RECORDS SUPPLIED ->
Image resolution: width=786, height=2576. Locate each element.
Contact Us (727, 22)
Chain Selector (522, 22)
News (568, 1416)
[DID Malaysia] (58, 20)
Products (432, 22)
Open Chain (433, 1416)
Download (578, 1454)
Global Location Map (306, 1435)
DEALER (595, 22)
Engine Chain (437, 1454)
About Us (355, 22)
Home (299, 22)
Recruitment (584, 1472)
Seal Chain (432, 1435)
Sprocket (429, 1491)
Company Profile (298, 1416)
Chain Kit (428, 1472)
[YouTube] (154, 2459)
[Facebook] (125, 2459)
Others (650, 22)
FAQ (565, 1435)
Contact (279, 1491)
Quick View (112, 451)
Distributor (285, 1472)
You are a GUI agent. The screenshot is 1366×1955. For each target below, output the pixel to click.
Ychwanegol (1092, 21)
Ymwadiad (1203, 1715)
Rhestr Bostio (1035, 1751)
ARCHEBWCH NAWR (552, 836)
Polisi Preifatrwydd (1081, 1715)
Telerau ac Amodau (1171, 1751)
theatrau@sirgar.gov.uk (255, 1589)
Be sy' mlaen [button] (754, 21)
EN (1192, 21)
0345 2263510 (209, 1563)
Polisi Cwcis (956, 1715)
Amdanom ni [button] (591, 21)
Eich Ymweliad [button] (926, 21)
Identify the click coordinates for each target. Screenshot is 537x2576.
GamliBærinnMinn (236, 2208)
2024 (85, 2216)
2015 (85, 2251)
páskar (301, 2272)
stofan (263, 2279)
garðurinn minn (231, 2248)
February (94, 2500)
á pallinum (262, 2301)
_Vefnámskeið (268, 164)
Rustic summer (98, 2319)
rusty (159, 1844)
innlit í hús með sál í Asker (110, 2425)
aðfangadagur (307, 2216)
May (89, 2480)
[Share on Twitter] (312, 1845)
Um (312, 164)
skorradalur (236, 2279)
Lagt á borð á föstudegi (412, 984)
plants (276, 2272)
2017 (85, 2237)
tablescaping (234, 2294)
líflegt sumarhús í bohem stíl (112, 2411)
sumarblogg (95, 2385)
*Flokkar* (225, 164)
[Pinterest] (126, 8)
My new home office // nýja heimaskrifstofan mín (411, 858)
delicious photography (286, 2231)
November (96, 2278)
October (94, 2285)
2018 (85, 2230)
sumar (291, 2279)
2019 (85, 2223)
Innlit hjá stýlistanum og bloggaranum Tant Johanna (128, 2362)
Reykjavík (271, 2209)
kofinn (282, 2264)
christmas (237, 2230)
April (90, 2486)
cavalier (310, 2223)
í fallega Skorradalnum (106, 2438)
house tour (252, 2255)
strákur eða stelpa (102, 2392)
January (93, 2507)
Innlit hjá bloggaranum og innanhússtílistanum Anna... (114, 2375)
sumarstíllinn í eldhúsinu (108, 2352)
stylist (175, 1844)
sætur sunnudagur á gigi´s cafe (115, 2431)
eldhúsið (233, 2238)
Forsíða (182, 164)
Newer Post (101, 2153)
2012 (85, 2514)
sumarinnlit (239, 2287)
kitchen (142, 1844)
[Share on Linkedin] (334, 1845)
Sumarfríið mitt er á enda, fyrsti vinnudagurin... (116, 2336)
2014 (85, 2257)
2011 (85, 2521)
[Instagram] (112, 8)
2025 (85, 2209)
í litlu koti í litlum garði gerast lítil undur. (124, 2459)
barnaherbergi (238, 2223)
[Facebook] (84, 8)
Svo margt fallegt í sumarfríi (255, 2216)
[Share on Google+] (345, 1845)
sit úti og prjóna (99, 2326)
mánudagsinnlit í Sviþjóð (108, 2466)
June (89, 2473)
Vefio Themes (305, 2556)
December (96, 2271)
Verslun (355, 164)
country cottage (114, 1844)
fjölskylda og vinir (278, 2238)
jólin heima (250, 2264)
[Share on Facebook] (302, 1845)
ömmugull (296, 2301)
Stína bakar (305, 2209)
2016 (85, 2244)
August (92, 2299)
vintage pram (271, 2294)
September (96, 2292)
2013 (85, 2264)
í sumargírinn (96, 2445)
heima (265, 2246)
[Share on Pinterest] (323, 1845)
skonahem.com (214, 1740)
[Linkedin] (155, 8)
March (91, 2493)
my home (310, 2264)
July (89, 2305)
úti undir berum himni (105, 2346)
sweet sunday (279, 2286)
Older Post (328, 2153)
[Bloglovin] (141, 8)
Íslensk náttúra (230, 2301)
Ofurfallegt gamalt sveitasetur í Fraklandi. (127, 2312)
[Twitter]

WORK TO COMPLETE -> Return the entries exactly through the "í fallega Skorradalnum (106, 2438)" line.

ANSWER SECTION ->
Image resolution: width=786, height=2576. Locate each element.
Contact Us (727, 22)
Chain Selector (522, 22)
News (568, 1416)
[DID Malaysia] (58, 20)
Products (432, 22)
Open Chain (433, 1416)
Download (578, 1454)
Global Location Map (306, 1435)
DEALER (595, 22)
Engine Chain (437, 1454)
About Us (355, 22)
Home (299, 22)
Recruitment (584, 1472)
Seal Chain (432, 1435)
Sprocket (429, 1491)
Company Profile (298, 1416)
Chain Kit (428, 1472)
[YouTube] (154, 2459)
[Facebook] (125, 2459)
Others (650, 22)
FAQ (565, 1435)
Contact (279, 1491)
Quick View (112, 451)
Distributor (285, 1472)
You are a GUI agent. The screenshot is 1366×1955. For each target below, output the pixel to click.
Ychwanegol (1092, 21)
Ymwadiad (1203, 1715)
Rhestr Bostio (1035, 1751)
ARCHEBWCH NAWR (552, 836)
Polisi Preifatrwydd (1081, 1715)
Telerau ac Amodau (1171, 1751)
theatrau@sirgar.gov.uk (255, 1589)
Be sy' mlaen [button] (754, 21)
EN (1192, 21)
0345 2263510 (209, 1563)
Polisi Cwcis (956, 1715)
Amdanom ni [button] (591, 21)
Eich Ymweliad [button] (926, 21)
Identify the click coordinates for each target. Screenshot is 537x2576.
GamliBærinnMinn (236, 2208)
2024 (85, 2216)
2015 (85, 2251)
páskar (301, 2272)
stofan (263, 2279)
garðurinn minn (231, 2248)
February (94, 2500)
á pallinum (262, 2301)
_Vefnámskeið (268, 164)
Rustic summer (98, 2319)
rusty (159, 1844)
innlit í hús með sál í Asker (110, 2425)
aðfangadagur (307, 2216)
May (89, 2480)
[Share on Twitter] (312, 1845)
Um (312, 164)
skorradalur (236, 2279)
Lagt á borð á föstudegi (412, 984)
plants (276, 2272)
2017 (85, 2237)
tablescaping (234, 2294)
líflegt sumarhús í bohem stíl (112, 2411)
sumarblogg (95, 2385)
*Flokkar* (225, 164)
[Pinterest] (126, 8)
My new home office // nýja heimaskrifstofan mín (411, 858)
delicious photography (286, 2231)
November (96, 2278)
October (94, 2285)
2018 (85, 2230)
sumar (291, 2279)
2019 (85, 2223)
Innlit hjá stýlistanum og bloggaranum Tant Johanna (128, 2362)
Reykjavík (271, 2209)
kofinn (282, 2264)
christmas (237, 2230)
April (90, 2486)
cavalier (310, 2223)
í fallega Skorradalnum (106, 2438)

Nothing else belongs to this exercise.